When you burn wood, ashes are a fact of life. If you are using your fireplace regularly, the amount of ashes in the firebox adds up quickly. Removing these ashes is essential because not only do they pose a risk to the cleanliness of your home, but, according to the Chimney Safety Institute of America (CSIA), if the ashes are so deep that they are in contact with the fireplace grate, it could cause the grate to burn out prematurely. When you are using your fireplace every day in the winter, you should be removing ashes every one to two weeks. However, this maintenance task can be hazardous, so you need to know how to properly and safely remove ashes. As you can tell from our name, Ashbusters knows all about ashes and is experienced with the best methods of ash removal. We would like to share with you some tips to remove ashes safely as well as to give you a few ideas of how you can use these ashes in practical ways.
Do you have a wet/dry vacuum with a disposable bag?

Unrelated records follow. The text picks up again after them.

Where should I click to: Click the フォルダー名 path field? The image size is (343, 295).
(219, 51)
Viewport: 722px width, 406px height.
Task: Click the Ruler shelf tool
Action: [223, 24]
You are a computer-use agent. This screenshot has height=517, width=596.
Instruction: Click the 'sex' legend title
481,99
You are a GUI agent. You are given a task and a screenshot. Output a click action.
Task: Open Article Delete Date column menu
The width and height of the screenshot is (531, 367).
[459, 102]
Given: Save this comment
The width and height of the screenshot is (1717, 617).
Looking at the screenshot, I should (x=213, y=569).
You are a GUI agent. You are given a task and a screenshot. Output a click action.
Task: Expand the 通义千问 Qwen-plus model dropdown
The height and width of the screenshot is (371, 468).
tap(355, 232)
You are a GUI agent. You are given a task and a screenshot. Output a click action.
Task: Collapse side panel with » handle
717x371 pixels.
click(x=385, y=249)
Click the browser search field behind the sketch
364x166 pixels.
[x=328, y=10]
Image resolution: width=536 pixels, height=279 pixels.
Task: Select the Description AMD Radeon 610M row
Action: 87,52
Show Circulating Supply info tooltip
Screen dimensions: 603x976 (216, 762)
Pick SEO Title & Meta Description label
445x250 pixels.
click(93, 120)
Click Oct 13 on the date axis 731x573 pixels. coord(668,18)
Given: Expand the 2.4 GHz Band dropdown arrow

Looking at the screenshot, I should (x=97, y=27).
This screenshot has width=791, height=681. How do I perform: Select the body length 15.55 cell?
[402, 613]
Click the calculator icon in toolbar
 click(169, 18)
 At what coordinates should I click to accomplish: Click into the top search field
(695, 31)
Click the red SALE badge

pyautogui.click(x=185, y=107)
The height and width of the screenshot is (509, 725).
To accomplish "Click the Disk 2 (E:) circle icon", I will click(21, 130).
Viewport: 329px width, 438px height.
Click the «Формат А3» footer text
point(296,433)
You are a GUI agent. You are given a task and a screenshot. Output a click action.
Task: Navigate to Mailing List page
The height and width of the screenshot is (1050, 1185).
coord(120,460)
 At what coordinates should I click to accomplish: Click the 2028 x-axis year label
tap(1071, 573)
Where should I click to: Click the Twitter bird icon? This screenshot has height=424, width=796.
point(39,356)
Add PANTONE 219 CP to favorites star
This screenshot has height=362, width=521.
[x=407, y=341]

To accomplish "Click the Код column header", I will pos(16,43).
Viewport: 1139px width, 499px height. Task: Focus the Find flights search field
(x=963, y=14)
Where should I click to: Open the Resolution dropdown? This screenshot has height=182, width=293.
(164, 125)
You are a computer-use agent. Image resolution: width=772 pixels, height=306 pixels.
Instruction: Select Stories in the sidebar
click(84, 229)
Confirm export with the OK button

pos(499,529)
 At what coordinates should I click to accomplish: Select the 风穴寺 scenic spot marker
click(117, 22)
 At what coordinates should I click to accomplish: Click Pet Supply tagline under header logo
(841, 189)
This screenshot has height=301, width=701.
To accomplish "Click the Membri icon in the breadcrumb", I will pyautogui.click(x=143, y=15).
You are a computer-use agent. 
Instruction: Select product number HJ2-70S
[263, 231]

If you do, consider yourself very lucky as you can use it to safely remove ashes in minutes. However, you will have to wait at least four days after the fire has been extinguished to allow the ashes to cool down enough for safe vacuuming. After you have let the smoldering ashes die down, all you have to do is vacuum them up, and then toss the disposable bag! The CSIA does recommend that you leave a thin layer of ashes to help you build and maintain a fire. A one-inch layer of ashes will insulate the firebox and protect its floor.
No vacuum? The traditional way is just as simple.
You will need a few important tools: a metal ash bucket with a lid, a metal ash shovel, gloves, and a face mask if you would rather not inhale any ashes. You only have to wait for 24 hours after the fire has been put out before you can start scooping out ashes with the shovel into the metal bucket. If you come across any hot ashes, just scoot them to the back of the firebox with the shovel. Once you have gathered the ashes into the bucket, place the lid on tightly and take the bucket outside to store. You never want to place the bucket on a combustible surface like wood; we recommend concrete or brick. You should let the bucket sit for at least three days to allow any lingering smoldering ashes to die out. After three days, you can either dispose of the ashes in your trash, or you can use the ashes as suggested below.
How can I make practical use of my disposed ashes?
Gardeners know that adding a bit of ash to soil adds nutrients that boost the growth of plants. You can also improve the quality of your compost by adding a bit of ash to your bin. Even more useful is sprinkling ashes evenly around your garden beds as a natural repellent to slugs and snails. Believe it or not – ashes can help you clean! You can make a paste of ash and water to polish silver, you can sprinkle ashes on a damp sponge to deep clean glass fireplace doors, and you can even make soap out of ashes! When you soak ashes in water, lye is created. Mix the lye with animal fat, and boil this mixture to make soap.